Dataset entries: Begin
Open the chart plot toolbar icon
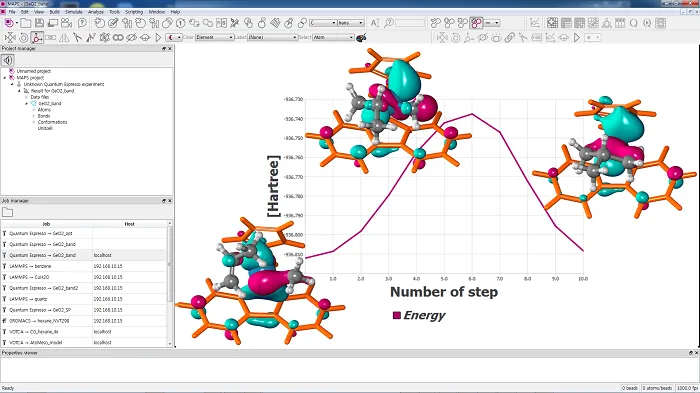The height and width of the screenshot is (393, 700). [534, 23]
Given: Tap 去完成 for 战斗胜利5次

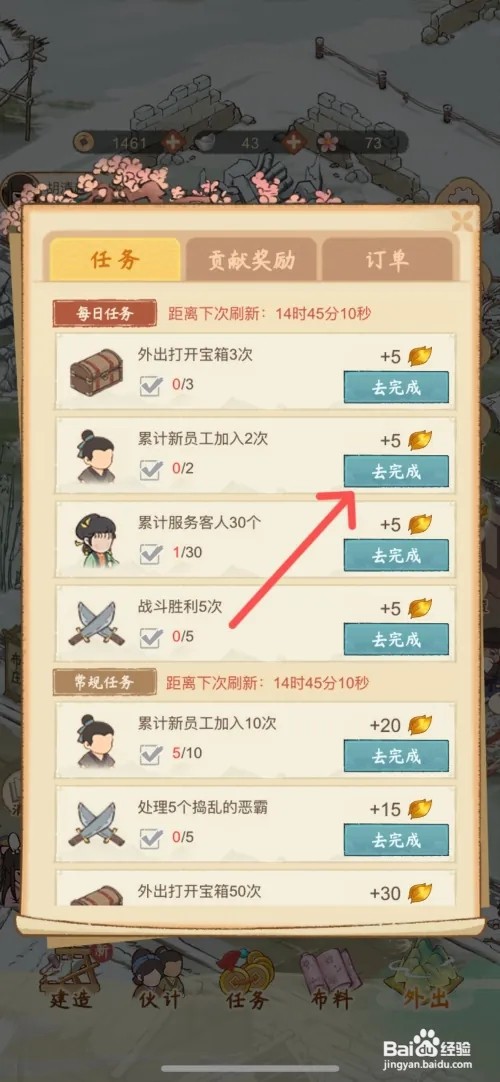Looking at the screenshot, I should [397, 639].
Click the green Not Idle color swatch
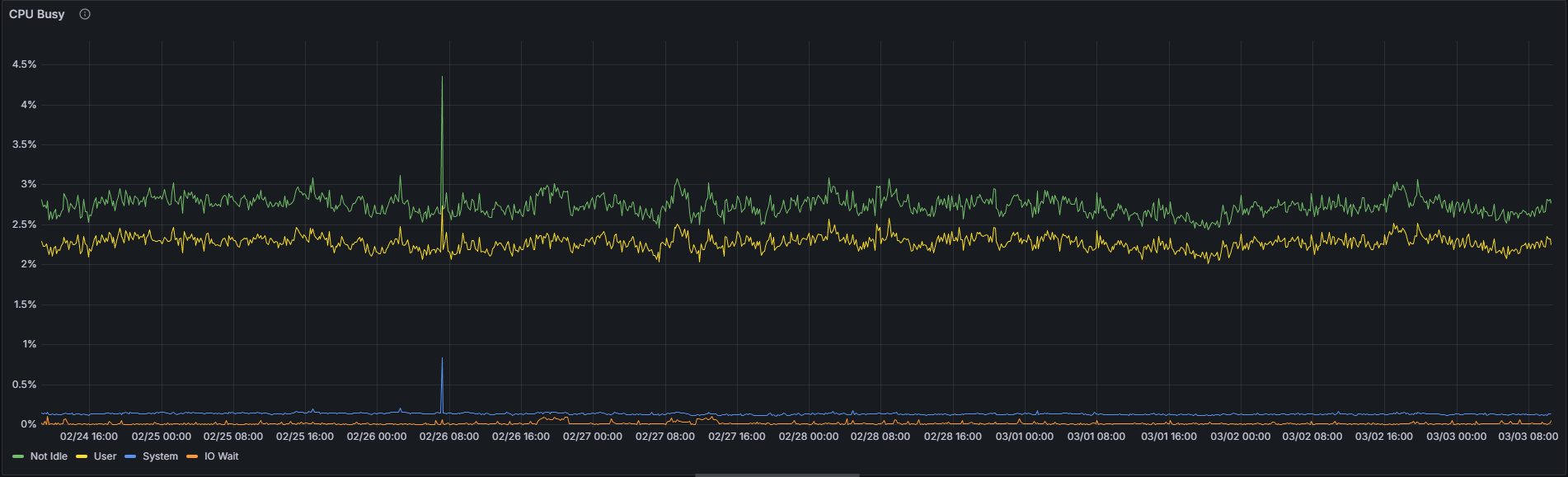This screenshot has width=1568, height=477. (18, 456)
Dataset entries: End
Pictures stay out; the data above is to be returned exactly.

Open the chart plot toolbar icon
The height and width of the screenshot is (393, 700). [534, 23]
Given: Tap 去完成 for 战斗胜利5次

Looking at the screenshot, I should [397, 639].
Click the green Not Idle color swatch
This screenshot has width=1568, height=477. (18, 456)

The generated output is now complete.